The Paradox of Pain and How I Use That to Inspire My Writing
My novels are about pain—pain as an obstacle to love. But here is the paradox: While it is true that pain is an obstacle to love, love is the only true remedy for pain.
My stories include many kinds of pain: physical as well as emotional; grief from loss of loved ones as well as self-hatred for causing grief by killing the loved ones of others; depression from PTSD as well as despair from alcoholism; and more. All of these pains are obstacles to love—obstacles to finding love, to falling in love, to staying in love and to giving love. But in each case, the only true remedy to the obstacle is love, which is paradoxical.

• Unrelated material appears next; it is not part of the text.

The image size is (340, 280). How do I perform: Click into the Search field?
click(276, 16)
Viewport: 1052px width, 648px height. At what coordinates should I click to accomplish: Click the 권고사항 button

When people say “pain,” I think the first thing that comes to mind is physical pain. For example, if a woman is going through pain-filled chemotherapy as a possible cure for her breast cancer, it is hard for her to focus on loving her husband and her children. Self-pity and the feeling that she is a victim, can keep her from giving love to her family. I think that the only remedy is for her let them in—let her family members love her and thereby help her through her suffering.

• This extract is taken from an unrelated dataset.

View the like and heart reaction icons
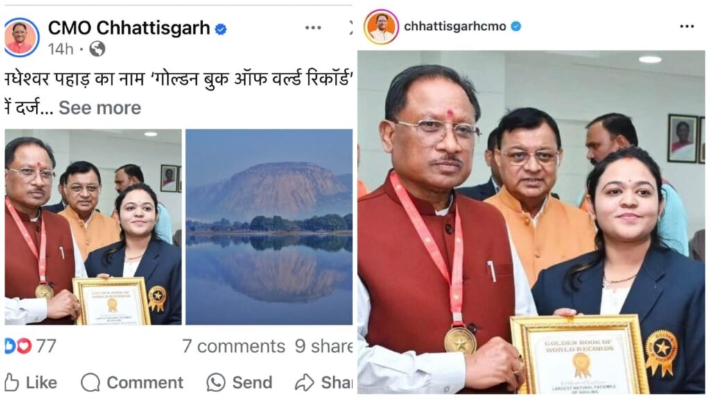This screenshot has height=399, width=710. [18, 346]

The emotional pain that is grief can destroy the possibility of loving. Loss of a wife, a husband or a child can bring anger, withdrawal and despair … and most often will take away love. I think the only remedy is finding love again, or giving love to children who are lonely and unloved, or reaching out with love to others who are likewise grieving.

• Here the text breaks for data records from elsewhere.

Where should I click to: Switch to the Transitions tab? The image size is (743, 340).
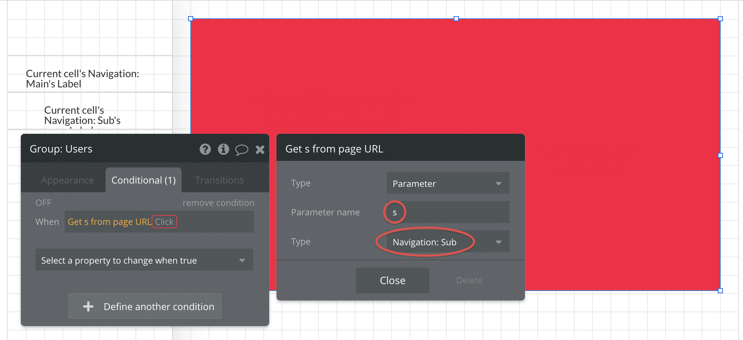tap(219, 180)
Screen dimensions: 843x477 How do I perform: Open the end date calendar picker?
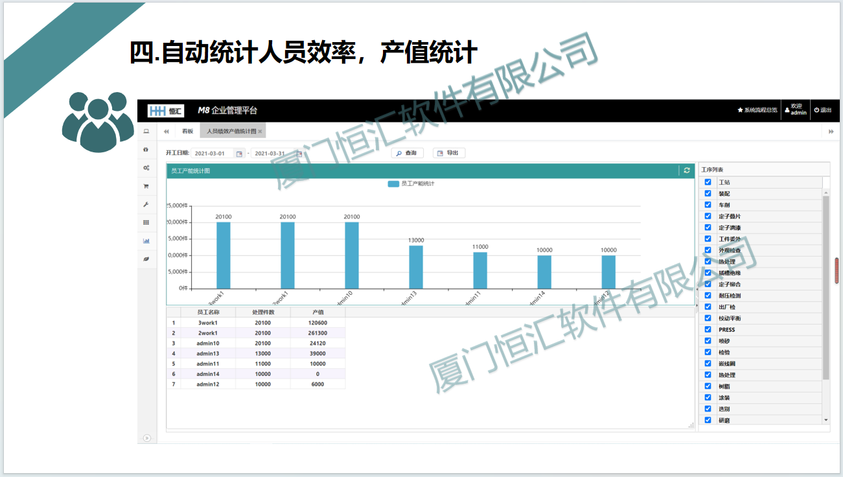299,154
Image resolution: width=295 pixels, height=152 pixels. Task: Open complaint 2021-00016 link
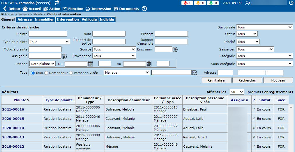[x=13, y=109]
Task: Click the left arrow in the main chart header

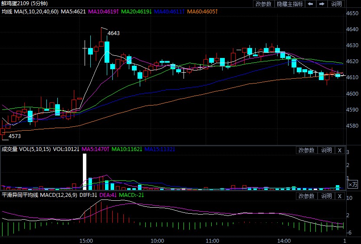Action: point(310,4)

PTSD—which is both physical and emotional pain—can cause a veteran to keep reliving the horrors that he or she went through in war. There is no cure, but I think love is a remedy—something that can help the person to go on living. Searching out other veterans who are suffering, letting other veterans help, giving love to other people who are hurting—I think that these are remedies—not a cure, but at least an alleviation of this kind of pain.
The pain of alcoholism often leads to despair: “No one understands. … I can’t stop. … Everyone has abandoned me. …” I think that for the chronic alcoholic one remedy is to find love and let love in. There is no cure for a “drinking problem,” but loving someone else deeply and letting another person’s love come in—I think that is one way to be able to go on living and not “commit suicide by vodka,” which is too often the way out that is chosen by the alcoholic.
My novels explore these themes. In each story, one of the main character is in deep pain. But he or she finds love, and this love saves the character. So the paradox of pain, as an obstacle to love, turns out to not be a paradox after all: Pain — Love = Live Happily Ever After.
Meaning: Pain can be lessened by giving and accepting Love. And then it is possible for you to live happily ever after. … At least that is what I’m trying to show in my stories.